The delay at Key West went from bad to worse when the Captain discovered a deep crack in his aluminum mast. Most of the lesser stress cracks were near the masthead, or the mast step, but the worst one was at the top spreader.

“This will not do,” complained the Captain, “Especially with the weather turning ugly.”

“Golly Pop, how come we didn’t see that crack when we dry docked at the New River Marina?” asked Dave.

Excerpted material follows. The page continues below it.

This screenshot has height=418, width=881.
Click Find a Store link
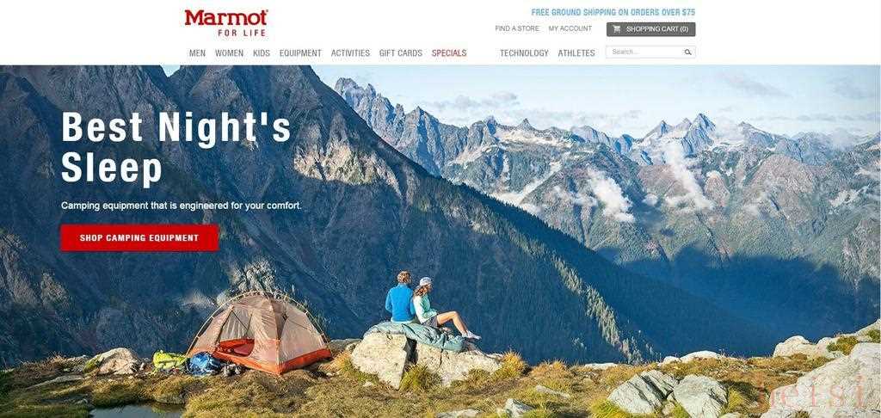coord(516,28)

“I saw it,” insisted the Captain, “It was only about an inch long then and it wasn’t this deep, but now it’s deeper and it runs almost to the masthead. We could have it welded but then it would break on either side of the weld. This mast is fifty years old and that sudden blast of wind that hit us back in the “Straights” must have severely torqued it. We had better order a new one and it might as well be fabricated from carbon fiber—the less weight above deck will be a big improvement in the Flying Circus’ performance. We’ll send this one to Miami and after they fabricate the new one they can sell it for scrap.”

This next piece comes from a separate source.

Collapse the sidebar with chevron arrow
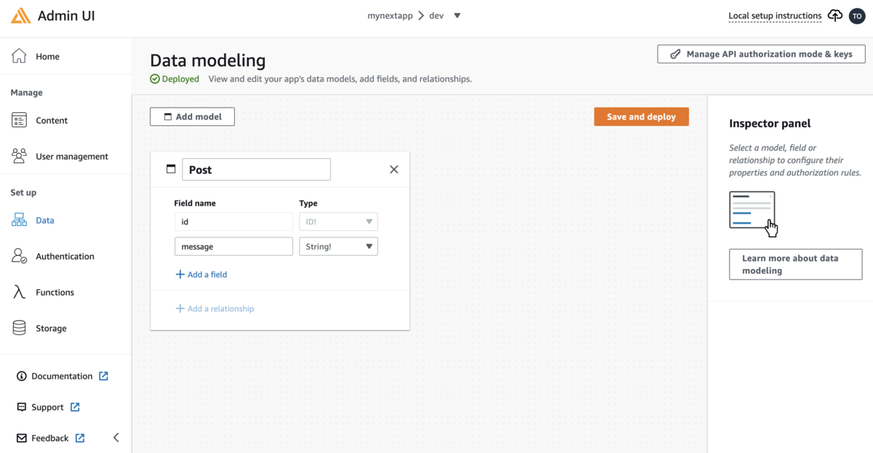The width and height of the screenshot is (873, 453). 116,438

“The whole process will probably take a month and cost us 8 or 9 thousand dollars. With a low-pressure cell forming between here and Havana it isn’t safe to leave port anyway so we can rent an air-conditioned place to stay, or perhaps see if Big Jesse can rescue us.” Dave was already on his cell phone to Jesse.

“Jesse, Dad wants to know what your schedule looks like next week?” We’re stuck in Key West waiting on a new mast, and it will probably take at least a month, but we can still get to the Grand Cayman Islands, if your company’s plane is available.”

“Right now,” explained Jesse, “I’m meeting with a new accountant, but I’ll call you back after the meeting.”

Jesse forgot to flip the switch on his desktop and disconnect the phone so Dave overheard him telling his accountant about his family’s history. It was a story Dave had never heard so, he continued to listen even though, he knew it wasn’t proper.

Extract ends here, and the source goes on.